- DVD cover
- Directed by: Xie Fei
- Written by: Liu Heng
- Produced by: Li Yongxin
- Starring: Cai Hongxiang; Jiang Wen; Lin Cheng;
- Cinematography: Xiao Feng
- Edited by: Zhao Qihua
- Production company: Beijing Youth Film Studio
- Release dates: 14 February 1990 (Berlin); 13 April 1990 (China);
- Running time: 107 minutes
- Country: China
- Language: Mandarin

= Black Snow (1990 film) =

1990 film

Black Snow (本命年 (běn mìng nián)) is a 1990 Chinese drama film directed by Xie Fei. It was written and adapted from a novel by Liu Heng. It was entered into the 40th Berlin International Film Festival, where it won the Silver Bear for an outstanding single achievement. Although the English film title follows the original name of the novel, the Chinese film title 本命年 běnmìngnián means the year when someone is aged 12, 24, 36, and so on when the Twelve Terrestrial Branches come round again.

==Plot==
The film captures the social impact of political change in China at the time. A semi-literate who was deprived of schooling during the Cultural Revolution, Li Huiquan, is released from labor camp. He arrives back in his native Beijing to find that he has no family or prospects or friends, just his underworld contacts trying to drag him back into a life of crime.

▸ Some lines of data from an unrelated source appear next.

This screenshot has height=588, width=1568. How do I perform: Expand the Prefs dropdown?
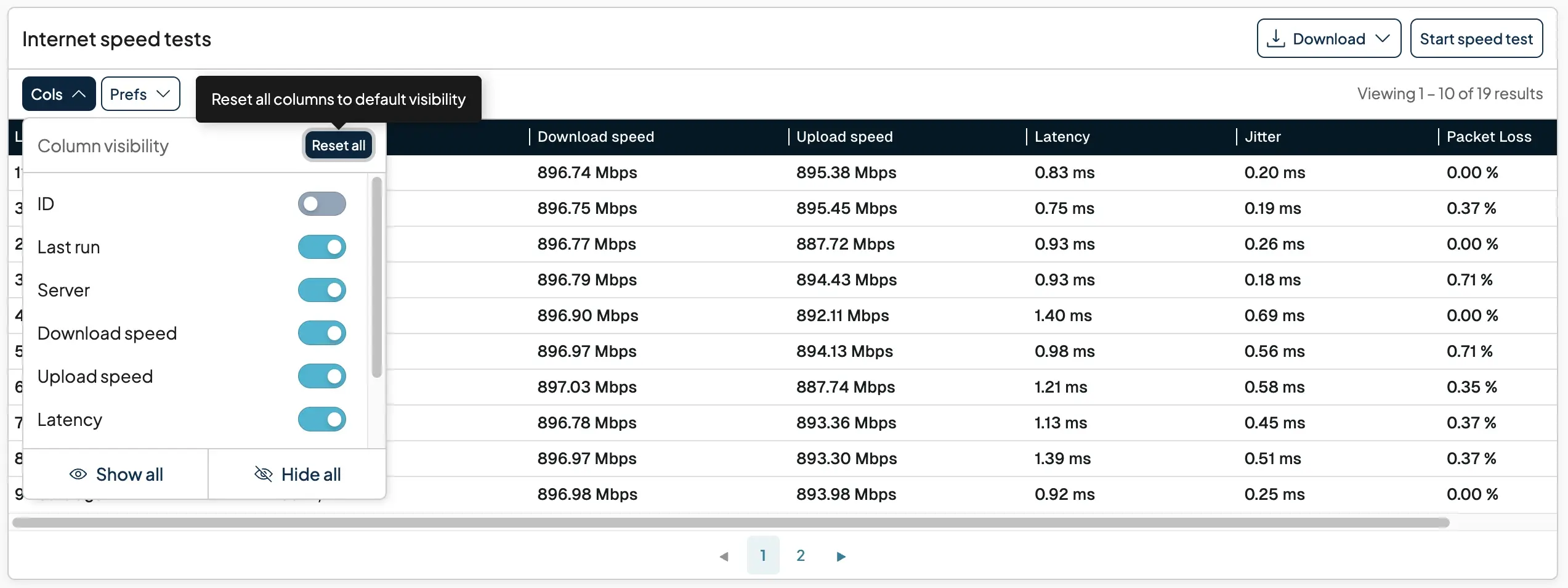point(140,94)
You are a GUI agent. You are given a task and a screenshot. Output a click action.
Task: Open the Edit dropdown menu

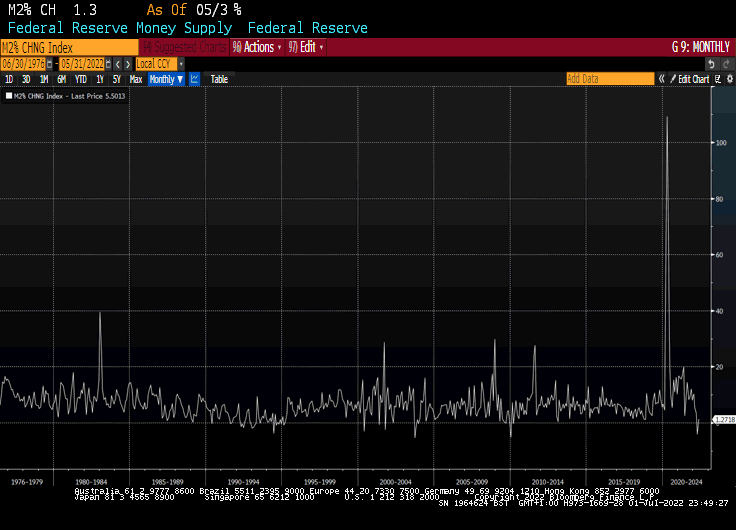306,47
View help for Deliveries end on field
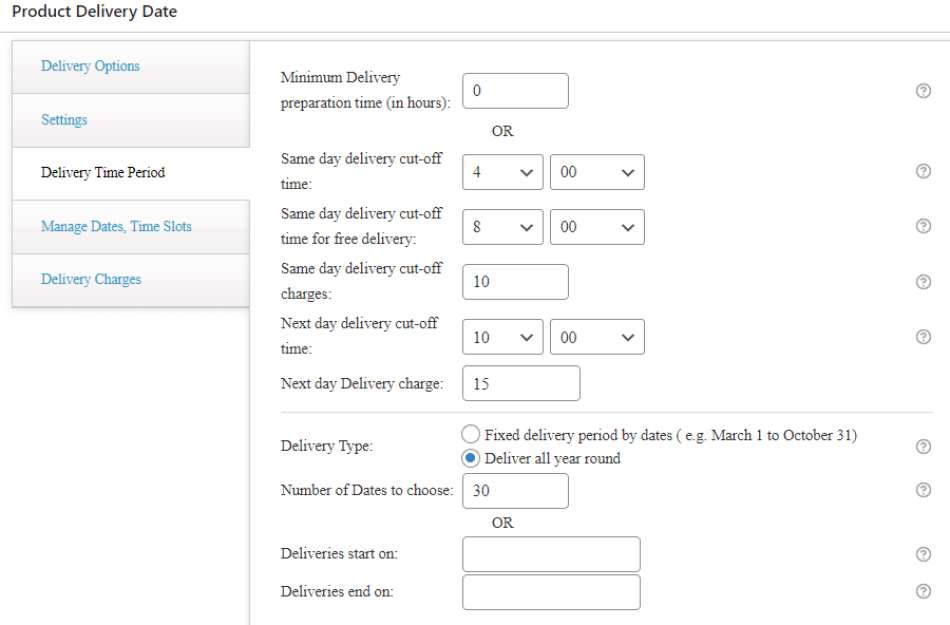The height and width of the screenshot is (625, 950). pos(922,591)
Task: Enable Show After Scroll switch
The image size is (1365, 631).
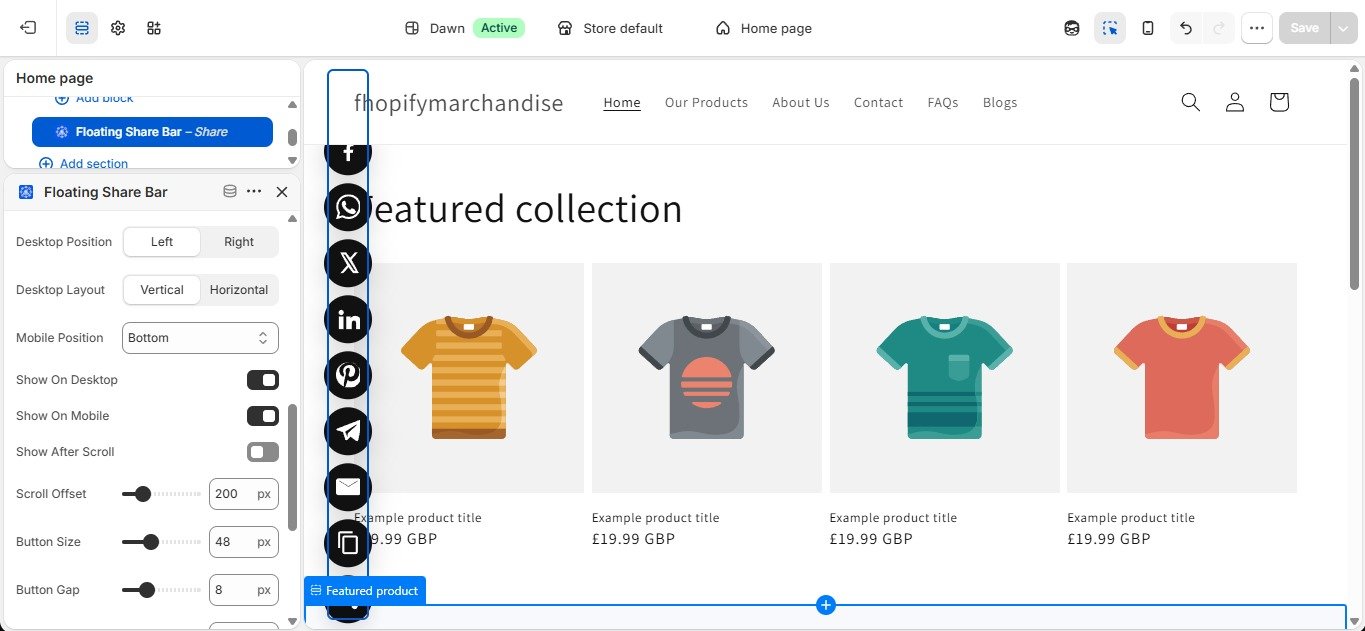Action: click(x=263, y=452)
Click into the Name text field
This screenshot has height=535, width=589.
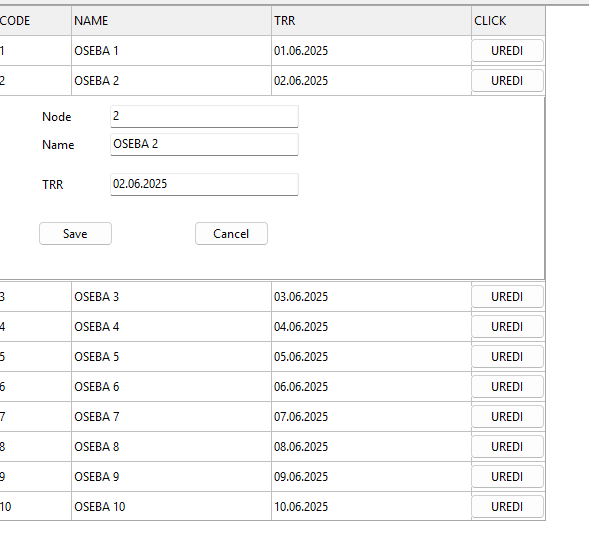point(204,144)
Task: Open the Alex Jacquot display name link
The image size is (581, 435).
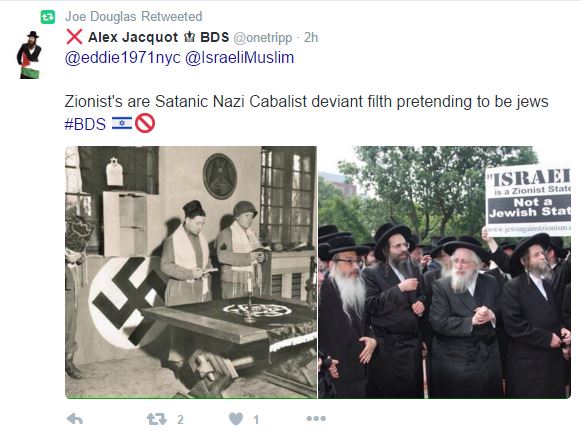Action: pos(133,37)
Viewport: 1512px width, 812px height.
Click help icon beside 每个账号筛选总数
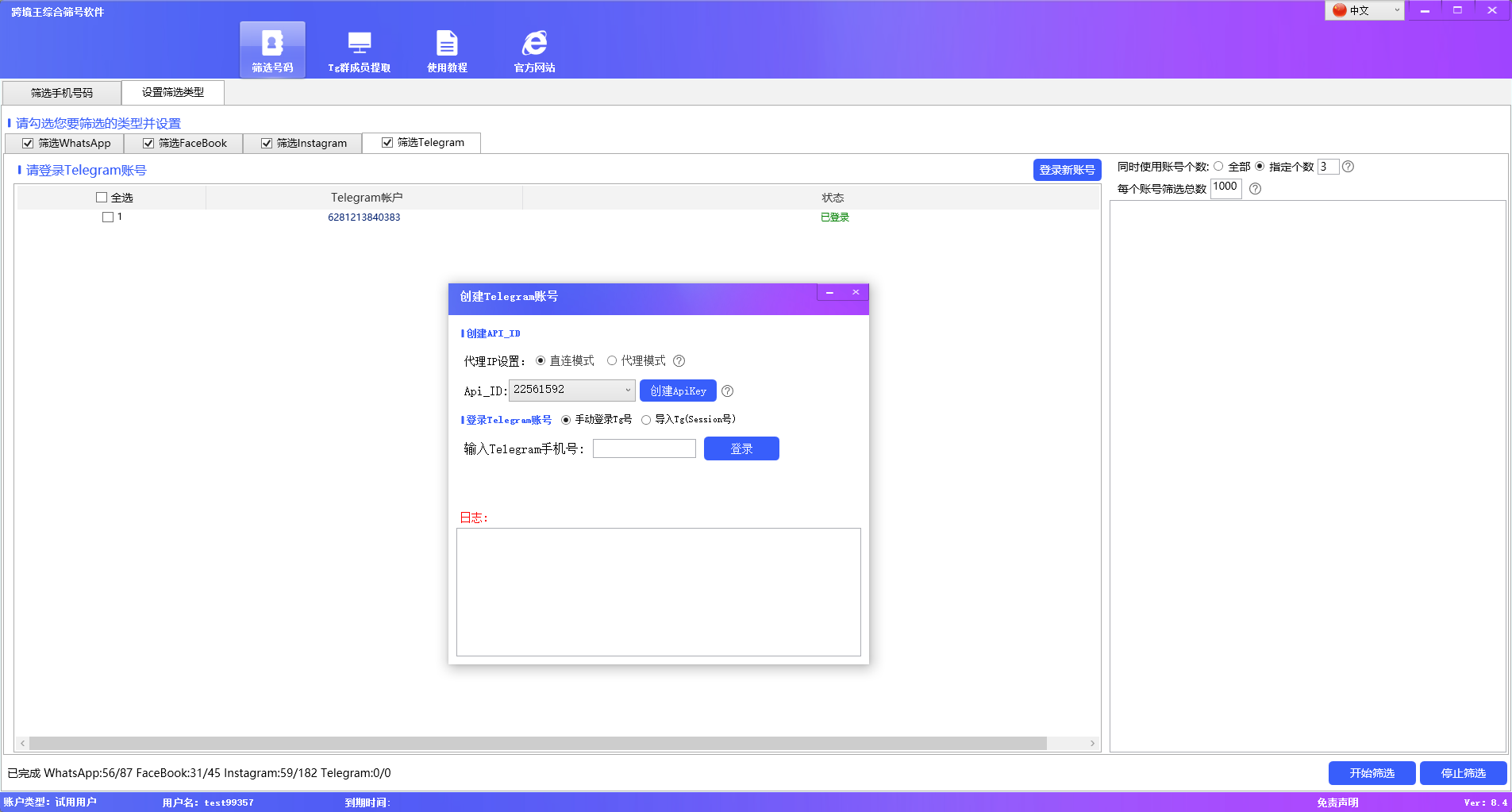[1255, 189]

His attempts to make good are continually thwarted. His street stall selling clothes puts him on the fringe of the black market, and he soon gets lured back into his old neighbourhood gangs. His disenchanted comrades include a nightclub chanteuse as well as an escaped convict. The film's lurking handheld camera visually presents realistic footage of a man destined for the past from which he left behind.

==Cast==
- Cai Hongxiang as Cui Yongli
- Jiang Wen as Li Huiquan, nickname Quanzi
- Lin Cheng as Zhau Yaqiu
- Yue Hong
- Meng Jin
- Liu Xiaoning
- Liang Tian
- Fang Zige
- Yue Hong

==Reception==

===Awards===
- Berlin International Film Festival, 1990
  - Fei Xie Silver Berlin Bear (won)
  - Fei Xie Golden Berlin Bear (nominated)
- Hundred Flowers Awards, 1990
  - Best Film (won) tied with Jue zhan zhi hou (1991)

==DVD release==
In 2010, Black Snow was released as a DVD in a new High-Definition transfer and a booklet featuring essay by author and academic Professor Shaoyi Sun. It includes a 32-minute interview with Xie Fei, in which the director discusses a variety of topics from his training in cinema, to the Cultural Revolution and his approach to teaching filmmaking.